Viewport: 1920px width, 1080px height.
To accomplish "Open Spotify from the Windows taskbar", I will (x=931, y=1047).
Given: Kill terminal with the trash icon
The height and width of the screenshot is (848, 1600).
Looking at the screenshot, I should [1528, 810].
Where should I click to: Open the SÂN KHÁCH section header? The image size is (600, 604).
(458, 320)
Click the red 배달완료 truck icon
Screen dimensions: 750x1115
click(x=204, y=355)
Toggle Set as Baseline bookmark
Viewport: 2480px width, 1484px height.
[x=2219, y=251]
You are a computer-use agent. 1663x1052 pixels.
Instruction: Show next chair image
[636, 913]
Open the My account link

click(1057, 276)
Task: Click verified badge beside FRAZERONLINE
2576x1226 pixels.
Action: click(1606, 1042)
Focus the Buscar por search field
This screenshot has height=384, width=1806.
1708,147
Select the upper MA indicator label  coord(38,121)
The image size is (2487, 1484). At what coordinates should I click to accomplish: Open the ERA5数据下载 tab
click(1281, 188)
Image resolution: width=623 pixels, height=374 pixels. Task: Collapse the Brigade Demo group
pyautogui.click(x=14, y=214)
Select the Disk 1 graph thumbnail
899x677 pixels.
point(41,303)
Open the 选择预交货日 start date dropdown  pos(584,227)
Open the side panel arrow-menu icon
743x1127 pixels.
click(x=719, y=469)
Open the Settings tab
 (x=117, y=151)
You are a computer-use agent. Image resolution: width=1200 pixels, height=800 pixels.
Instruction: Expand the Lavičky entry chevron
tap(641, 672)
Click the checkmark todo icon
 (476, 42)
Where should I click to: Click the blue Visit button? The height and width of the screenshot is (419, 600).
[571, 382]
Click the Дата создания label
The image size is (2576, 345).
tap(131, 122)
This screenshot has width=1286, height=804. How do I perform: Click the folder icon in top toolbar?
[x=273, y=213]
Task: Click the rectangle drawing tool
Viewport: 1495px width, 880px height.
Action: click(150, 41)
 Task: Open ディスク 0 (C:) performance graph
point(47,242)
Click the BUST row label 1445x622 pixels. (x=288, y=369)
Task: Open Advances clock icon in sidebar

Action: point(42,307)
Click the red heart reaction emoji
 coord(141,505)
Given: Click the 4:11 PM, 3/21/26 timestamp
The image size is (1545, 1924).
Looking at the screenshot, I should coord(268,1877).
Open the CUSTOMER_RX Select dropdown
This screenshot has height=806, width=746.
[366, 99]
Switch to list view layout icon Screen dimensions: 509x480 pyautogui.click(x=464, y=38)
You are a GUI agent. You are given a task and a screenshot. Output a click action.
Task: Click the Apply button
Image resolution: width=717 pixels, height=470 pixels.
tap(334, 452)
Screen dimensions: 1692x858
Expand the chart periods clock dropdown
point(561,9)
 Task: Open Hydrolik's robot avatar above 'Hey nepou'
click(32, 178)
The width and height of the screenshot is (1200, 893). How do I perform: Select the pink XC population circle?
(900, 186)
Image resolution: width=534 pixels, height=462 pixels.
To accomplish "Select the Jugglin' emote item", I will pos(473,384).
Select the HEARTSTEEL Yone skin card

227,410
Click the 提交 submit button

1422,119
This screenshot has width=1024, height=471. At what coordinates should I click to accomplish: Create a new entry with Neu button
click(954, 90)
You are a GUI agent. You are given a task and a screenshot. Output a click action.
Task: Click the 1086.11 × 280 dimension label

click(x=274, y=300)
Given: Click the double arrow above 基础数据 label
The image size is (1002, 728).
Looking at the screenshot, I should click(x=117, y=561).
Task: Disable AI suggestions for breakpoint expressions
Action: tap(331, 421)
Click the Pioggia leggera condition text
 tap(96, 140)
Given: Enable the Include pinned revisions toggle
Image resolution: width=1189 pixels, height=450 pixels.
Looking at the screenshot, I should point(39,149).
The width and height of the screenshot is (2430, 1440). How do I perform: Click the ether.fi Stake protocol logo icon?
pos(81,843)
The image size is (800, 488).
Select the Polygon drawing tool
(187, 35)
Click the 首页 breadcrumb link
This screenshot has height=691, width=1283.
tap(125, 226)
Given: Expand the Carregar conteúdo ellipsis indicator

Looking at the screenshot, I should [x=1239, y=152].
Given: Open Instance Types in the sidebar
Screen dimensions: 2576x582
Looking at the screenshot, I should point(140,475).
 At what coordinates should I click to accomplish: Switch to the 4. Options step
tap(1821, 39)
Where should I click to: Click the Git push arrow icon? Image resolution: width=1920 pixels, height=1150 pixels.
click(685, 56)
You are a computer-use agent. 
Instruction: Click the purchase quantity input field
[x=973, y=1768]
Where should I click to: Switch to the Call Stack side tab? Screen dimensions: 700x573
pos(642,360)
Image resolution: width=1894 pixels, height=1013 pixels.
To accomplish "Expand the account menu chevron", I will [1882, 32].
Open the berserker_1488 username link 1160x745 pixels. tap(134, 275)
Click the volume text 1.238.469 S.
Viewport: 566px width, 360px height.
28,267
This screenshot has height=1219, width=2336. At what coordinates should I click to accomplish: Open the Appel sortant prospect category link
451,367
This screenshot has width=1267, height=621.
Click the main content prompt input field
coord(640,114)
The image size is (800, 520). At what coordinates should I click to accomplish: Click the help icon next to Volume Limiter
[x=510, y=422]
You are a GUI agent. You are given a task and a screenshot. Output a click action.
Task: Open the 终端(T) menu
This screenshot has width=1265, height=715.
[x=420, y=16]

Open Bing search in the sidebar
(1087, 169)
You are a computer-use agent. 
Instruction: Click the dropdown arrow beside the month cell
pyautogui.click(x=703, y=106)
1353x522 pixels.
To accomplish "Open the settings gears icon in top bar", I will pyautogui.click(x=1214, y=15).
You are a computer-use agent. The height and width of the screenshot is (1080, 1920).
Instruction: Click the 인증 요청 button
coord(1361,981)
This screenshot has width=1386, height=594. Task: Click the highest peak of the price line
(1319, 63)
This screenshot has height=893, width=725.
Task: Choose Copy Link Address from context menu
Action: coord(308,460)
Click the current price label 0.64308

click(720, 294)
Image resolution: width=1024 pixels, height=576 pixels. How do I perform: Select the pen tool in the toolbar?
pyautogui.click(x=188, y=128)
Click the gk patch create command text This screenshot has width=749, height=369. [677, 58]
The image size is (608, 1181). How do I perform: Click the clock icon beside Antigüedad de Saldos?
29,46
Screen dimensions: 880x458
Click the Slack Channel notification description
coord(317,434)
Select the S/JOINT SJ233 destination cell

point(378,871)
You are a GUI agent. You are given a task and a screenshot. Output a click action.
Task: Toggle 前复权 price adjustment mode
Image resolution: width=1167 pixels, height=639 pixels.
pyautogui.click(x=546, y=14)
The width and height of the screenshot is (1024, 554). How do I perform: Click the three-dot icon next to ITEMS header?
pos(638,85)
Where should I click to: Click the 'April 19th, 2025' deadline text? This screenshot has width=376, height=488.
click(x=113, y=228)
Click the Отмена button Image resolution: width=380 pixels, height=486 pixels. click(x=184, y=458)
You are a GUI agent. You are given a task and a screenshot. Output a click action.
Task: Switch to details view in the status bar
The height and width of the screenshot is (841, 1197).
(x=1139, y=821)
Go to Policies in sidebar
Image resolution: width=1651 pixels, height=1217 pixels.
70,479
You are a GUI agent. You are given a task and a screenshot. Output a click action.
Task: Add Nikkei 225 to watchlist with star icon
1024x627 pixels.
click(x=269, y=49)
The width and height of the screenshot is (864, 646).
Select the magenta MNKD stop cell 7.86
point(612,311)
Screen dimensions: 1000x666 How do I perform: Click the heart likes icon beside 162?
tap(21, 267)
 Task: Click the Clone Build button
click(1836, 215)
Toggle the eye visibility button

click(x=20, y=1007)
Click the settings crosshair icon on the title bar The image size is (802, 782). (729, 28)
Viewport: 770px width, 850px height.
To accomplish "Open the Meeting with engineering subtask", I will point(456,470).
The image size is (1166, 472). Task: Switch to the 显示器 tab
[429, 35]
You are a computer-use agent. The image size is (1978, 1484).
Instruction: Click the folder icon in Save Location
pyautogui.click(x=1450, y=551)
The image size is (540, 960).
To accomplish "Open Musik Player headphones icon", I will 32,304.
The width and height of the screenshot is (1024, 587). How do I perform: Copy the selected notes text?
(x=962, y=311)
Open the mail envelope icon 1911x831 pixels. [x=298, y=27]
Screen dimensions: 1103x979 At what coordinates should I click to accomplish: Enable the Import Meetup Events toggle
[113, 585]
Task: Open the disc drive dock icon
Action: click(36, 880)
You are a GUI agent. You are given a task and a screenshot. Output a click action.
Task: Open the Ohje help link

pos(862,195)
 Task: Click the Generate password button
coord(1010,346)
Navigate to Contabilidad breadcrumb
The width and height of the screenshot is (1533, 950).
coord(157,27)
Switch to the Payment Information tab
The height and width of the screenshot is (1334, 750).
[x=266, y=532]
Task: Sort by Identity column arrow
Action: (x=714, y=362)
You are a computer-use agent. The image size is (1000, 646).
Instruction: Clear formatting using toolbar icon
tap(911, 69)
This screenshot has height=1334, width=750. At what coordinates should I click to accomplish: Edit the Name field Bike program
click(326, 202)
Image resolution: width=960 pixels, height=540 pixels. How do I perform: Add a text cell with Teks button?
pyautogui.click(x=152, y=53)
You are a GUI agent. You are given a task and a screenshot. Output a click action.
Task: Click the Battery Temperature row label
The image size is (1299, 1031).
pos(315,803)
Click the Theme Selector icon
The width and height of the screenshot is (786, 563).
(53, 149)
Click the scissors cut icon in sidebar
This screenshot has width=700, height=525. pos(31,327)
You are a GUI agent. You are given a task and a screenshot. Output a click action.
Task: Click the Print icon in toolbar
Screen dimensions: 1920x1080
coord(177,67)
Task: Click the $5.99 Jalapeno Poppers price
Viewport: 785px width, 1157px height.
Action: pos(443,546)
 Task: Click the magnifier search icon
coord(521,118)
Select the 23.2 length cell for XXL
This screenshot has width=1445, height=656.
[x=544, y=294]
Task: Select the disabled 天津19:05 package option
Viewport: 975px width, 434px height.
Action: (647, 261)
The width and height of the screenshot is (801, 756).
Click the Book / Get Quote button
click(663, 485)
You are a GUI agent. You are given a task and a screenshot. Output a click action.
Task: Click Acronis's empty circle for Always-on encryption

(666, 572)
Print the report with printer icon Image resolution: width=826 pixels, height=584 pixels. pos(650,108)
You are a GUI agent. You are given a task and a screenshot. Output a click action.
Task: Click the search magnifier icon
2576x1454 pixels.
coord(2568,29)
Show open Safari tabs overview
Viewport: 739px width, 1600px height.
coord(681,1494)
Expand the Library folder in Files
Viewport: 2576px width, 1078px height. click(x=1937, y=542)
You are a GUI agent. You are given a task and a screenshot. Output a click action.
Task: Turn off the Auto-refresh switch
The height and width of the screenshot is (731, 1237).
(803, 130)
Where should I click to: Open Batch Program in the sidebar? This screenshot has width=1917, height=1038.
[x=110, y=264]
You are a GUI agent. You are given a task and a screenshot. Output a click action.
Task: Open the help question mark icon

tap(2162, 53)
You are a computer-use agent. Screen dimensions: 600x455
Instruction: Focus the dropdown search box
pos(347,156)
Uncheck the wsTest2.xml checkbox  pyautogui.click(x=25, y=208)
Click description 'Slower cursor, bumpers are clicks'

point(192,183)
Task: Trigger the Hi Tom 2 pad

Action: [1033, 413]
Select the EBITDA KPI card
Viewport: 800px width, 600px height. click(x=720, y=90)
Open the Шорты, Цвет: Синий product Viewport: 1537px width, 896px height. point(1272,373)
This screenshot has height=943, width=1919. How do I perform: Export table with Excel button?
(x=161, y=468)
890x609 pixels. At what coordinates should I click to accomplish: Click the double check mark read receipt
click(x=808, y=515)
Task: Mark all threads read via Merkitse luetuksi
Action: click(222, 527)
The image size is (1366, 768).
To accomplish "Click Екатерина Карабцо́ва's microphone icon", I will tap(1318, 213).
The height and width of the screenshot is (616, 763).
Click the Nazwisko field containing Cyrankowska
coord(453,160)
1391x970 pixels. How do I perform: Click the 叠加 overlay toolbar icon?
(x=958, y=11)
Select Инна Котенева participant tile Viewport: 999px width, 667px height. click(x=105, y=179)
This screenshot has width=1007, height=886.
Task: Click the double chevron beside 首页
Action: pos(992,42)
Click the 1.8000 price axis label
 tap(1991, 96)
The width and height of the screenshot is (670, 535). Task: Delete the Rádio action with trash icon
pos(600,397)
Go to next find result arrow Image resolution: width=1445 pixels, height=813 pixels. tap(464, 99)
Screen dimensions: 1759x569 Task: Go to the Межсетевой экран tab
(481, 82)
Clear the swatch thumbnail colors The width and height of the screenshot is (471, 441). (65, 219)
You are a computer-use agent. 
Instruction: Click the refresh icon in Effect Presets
* * *
= PROBLEM REQUIREMENTS =
Please put everything in the records from the line containing "Screen dimensions: 880x458" down to the line containing "pyautogui.click(x=546, y=14)" into a Markdown table. Use the columns Row and Line, number each row, and skip blank lines.

= RESULT FOR THIS EXERCISE =
| Row | Line |
|---|---|
| 1 | Screen dimensions: 880x458 |
| 2 | Click the Slack Channel notification description |
| 3 | coord(317,434) |
| 4 | Select the S/JOINT SJ233 destination cell |
| 5 | point(378,871) |
| 6 | You are a GUI agent. You are given a task and a screenshot. Output a click action. |
| 7 | Task: Toggle 前复权 price adjustment mode |
| 8 | Image resolution: width=1167 pixels, height=639 pixels. |
| 9 | pyautogui.click(x=546, y=14) |